> _The task_:
Using the listing, copy each whole line that features "computer".

> _Provided information_:
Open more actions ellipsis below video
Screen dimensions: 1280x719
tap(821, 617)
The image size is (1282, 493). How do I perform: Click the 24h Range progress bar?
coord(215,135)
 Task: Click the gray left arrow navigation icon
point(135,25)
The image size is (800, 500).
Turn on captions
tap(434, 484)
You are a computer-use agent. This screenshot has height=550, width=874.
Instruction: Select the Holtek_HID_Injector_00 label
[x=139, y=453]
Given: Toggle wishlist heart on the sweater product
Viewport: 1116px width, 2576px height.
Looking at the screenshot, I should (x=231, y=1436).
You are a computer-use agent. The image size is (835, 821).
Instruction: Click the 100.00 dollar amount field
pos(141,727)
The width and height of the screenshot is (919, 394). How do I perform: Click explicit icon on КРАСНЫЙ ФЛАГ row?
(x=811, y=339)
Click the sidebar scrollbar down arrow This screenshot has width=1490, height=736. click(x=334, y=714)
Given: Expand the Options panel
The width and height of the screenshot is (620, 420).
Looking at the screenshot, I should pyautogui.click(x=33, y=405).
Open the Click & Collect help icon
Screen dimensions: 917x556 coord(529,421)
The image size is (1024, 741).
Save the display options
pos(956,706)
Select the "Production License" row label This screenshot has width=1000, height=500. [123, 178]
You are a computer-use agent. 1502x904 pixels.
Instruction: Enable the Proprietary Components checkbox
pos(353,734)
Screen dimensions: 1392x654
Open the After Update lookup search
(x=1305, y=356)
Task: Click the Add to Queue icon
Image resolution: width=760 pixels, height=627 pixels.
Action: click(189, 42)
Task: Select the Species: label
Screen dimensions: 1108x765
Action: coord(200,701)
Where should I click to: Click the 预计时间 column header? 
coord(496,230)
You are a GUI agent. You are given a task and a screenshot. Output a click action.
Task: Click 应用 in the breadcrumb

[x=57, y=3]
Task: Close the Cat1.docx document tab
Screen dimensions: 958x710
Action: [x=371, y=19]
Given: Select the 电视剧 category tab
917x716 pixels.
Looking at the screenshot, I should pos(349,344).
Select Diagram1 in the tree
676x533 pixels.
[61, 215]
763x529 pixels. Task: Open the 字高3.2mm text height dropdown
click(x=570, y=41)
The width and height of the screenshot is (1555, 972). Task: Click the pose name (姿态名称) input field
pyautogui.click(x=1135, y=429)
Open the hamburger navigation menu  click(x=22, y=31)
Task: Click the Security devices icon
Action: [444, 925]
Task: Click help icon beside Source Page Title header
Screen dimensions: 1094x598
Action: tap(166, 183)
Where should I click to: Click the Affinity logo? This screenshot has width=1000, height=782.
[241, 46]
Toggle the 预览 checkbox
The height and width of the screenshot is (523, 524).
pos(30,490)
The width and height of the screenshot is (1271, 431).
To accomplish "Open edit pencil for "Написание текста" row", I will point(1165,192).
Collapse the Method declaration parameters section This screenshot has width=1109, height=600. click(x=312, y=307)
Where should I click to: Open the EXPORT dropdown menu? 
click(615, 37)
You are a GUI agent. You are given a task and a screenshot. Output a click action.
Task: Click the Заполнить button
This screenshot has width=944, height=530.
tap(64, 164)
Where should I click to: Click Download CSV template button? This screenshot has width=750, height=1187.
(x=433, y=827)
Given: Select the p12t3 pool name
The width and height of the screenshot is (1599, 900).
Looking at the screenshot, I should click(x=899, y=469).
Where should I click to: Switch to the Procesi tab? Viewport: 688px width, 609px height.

> _Written reply_:
You are a computer-use agent. This screenshot has height=550, width=874.
You are a computer-use agent. The image size is (835, 821).
You are a computer-use agent. 1502x904 pixels.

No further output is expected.